The Guam-Singapore consortium—IN@IU, Internet2, University of Hawaii, University of Guam, AARNet, ARENA-PAC, and SingAREN—was made possible in part because of their previous work with APOnet. Through that effort, a missing component of the global research and education networking infrastructure was identified and joint support could be established to address it.
Understanding international data transfers
For a global network to be truly beneficial to researchers and scientists, we need a deep understanding of how the network is being used. That’s why in 2021 our team expanded the use of NetSage significantly for not only the IN@IU supported networks, but over a dozen partner networks as well.

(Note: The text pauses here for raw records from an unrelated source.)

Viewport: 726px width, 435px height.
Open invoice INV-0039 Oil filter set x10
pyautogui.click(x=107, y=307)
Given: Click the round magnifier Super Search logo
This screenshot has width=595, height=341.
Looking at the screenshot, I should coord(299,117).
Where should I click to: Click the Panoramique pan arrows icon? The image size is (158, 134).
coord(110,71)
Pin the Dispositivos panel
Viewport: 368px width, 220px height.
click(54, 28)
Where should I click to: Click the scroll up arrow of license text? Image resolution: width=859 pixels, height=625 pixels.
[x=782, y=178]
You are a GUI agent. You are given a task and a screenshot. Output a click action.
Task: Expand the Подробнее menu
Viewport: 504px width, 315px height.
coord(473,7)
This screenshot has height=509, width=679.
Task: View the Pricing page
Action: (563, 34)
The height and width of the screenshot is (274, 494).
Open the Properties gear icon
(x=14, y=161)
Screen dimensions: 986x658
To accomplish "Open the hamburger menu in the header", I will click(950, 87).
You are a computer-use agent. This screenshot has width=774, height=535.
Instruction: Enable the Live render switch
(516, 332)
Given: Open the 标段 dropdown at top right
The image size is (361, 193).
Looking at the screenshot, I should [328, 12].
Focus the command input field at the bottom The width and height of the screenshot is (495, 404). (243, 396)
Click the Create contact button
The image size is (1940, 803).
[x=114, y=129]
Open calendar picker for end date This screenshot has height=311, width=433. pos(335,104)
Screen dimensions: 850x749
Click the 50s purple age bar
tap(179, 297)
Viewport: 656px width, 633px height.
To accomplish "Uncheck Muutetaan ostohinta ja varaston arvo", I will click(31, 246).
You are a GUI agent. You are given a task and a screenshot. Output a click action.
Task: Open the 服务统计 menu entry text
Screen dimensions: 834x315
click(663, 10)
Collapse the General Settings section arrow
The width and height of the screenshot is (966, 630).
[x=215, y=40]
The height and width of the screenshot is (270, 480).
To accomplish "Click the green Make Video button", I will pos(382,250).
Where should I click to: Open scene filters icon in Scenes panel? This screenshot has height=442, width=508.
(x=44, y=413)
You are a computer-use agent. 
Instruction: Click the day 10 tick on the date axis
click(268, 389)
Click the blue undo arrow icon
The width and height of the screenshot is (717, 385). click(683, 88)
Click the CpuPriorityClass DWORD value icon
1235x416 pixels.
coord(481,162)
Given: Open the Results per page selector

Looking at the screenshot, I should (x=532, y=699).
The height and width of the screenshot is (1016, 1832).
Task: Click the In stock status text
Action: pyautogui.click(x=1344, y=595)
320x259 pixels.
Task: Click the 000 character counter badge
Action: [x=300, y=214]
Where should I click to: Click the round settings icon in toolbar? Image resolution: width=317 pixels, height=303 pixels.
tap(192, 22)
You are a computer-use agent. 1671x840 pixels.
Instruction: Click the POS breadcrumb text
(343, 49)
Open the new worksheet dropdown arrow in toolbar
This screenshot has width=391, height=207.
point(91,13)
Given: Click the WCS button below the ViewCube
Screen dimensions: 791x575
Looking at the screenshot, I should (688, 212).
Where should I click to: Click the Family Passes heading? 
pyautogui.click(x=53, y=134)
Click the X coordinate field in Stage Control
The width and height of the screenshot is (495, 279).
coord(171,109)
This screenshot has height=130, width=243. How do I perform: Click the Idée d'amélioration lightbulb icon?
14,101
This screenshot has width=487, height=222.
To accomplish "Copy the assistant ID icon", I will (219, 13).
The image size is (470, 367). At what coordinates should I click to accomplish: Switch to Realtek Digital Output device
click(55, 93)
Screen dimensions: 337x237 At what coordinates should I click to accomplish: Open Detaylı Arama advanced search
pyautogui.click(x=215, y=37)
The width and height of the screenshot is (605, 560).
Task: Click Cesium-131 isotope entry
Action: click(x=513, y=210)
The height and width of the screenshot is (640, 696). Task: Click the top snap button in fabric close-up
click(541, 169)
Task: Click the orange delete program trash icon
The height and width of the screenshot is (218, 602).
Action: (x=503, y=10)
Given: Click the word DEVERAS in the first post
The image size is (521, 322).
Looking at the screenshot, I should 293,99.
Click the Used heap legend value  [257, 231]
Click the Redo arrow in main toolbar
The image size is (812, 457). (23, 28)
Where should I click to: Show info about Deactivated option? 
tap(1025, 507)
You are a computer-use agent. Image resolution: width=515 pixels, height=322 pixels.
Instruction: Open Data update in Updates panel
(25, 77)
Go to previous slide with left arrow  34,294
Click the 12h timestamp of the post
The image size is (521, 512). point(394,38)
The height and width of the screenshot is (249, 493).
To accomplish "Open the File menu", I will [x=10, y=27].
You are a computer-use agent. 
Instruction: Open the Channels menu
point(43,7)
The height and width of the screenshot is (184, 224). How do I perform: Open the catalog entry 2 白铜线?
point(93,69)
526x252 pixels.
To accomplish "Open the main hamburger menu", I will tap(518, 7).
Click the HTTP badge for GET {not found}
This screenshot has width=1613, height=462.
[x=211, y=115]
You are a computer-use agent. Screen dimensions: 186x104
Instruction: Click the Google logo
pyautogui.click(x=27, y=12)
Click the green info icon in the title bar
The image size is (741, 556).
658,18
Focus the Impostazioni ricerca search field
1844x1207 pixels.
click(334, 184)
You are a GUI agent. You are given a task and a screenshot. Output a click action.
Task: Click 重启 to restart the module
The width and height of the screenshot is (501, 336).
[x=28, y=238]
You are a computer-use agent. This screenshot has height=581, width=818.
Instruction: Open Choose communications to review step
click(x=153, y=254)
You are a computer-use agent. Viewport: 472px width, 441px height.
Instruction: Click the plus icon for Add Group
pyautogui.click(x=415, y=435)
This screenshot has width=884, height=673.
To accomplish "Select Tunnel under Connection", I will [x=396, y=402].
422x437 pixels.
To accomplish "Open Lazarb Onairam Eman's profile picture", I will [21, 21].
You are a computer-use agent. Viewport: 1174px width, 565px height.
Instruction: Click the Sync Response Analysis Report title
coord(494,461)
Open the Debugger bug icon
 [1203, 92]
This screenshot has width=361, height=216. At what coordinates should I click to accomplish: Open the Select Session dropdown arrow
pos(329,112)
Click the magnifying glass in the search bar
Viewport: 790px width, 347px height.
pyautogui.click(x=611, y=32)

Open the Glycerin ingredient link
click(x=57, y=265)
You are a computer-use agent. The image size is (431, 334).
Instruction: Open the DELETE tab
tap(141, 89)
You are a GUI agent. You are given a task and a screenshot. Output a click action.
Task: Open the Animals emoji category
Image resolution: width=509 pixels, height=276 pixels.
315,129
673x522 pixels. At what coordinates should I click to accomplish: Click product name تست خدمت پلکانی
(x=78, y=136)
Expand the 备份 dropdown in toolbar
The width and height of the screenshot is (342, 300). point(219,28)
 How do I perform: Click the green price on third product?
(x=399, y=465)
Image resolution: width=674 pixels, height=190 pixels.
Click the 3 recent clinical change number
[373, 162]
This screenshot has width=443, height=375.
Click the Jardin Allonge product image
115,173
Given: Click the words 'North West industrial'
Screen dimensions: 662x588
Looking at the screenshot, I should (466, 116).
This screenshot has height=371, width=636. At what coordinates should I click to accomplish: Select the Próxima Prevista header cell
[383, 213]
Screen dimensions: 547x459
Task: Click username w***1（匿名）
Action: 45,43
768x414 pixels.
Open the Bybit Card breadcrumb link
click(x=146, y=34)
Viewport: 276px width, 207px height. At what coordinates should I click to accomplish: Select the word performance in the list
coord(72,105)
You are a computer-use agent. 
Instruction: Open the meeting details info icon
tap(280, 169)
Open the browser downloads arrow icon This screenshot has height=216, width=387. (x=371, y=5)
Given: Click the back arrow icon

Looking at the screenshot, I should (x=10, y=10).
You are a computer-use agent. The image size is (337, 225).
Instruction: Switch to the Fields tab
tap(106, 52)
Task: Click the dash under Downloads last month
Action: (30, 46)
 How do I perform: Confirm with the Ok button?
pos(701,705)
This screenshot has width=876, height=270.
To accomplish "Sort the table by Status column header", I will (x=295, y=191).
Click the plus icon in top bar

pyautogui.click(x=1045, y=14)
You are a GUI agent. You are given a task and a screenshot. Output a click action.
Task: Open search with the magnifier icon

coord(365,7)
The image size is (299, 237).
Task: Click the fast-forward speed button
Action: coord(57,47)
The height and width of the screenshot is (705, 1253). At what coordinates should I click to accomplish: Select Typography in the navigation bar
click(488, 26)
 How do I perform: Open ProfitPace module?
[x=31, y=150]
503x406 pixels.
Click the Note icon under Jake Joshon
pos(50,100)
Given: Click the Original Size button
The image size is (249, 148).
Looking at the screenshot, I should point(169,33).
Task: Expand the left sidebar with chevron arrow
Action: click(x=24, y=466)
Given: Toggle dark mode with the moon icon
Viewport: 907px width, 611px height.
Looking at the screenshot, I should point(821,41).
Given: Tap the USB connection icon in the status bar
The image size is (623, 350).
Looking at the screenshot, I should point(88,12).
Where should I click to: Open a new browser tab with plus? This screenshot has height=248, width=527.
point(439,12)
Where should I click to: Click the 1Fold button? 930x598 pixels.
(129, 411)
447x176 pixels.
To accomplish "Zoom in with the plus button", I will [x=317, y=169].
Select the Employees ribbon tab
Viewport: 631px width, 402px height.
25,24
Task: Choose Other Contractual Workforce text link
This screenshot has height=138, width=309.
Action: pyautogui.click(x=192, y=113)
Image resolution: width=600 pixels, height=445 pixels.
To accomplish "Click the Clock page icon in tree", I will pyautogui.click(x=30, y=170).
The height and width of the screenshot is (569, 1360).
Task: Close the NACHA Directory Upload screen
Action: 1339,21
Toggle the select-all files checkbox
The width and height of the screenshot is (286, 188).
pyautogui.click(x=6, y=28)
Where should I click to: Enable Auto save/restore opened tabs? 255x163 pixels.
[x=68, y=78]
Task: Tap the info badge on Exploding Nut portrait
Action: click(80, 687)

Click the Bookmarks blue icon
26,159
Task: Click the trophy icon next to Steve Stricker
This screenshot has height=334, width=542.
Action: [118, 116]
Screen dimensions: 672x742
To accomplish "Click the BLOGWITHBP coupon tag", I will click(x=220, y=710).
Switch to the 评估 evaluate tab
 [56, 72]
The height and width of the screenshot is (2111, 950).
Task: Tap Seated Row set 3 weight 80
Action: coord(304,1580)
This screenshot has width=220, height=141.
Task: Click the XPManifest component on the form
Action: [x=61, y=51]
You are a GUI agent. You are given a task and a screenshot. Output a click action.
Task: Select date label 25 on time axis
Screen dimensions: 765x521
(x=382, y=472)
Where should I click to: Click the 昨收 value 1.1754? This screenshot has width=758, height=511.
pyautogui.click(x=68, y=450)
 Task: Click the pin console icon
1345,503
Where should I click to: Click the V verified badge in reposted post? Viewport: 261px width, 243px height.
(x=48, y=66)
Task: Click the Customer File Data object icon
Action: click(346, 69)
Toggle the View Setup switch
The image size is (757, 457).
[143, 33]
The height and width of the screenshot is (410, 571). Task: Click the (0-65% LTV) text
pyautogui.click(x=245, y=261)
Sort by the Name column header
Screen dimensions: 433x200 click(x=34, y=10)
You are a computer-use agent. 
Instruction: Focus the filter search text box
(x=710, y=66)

NetSage is a network measurement, analysis, and visualization service created by the IN@IU team and widely deployed on both international and domestic networks.
For example, as part of the Networks for European, American, African, and Arctic Research (NEA3R) project, the team expanded the NetSage deployment to include data about near real-time traffic rates, large data flows over the connections, and how projects are using the networks. This enables IN@IU and their NEA3R partners to ensure that scientific workflows are operating effectively and to work with data senders when they’re not.
Moving data faster, one route at a time
2021 also saw the formalization of the Routing Working Group, a cross-national effort to address and troubleshoot routing anomalies as a community and to provide resources for troubleshooting, such as NetSage, Route Views, peeringDB, and router proxies.
Co-chaired by IN@IU, the Routing Working Group has solved cases related to asymmetric and inefficient routing, incorrect adjustments to routes due to new international links, and addressed instances when R&E traffic used a commodity route instead of the more efficient available R&E networks. The Routing Working Group includes nearly 150 members from over 20 countries.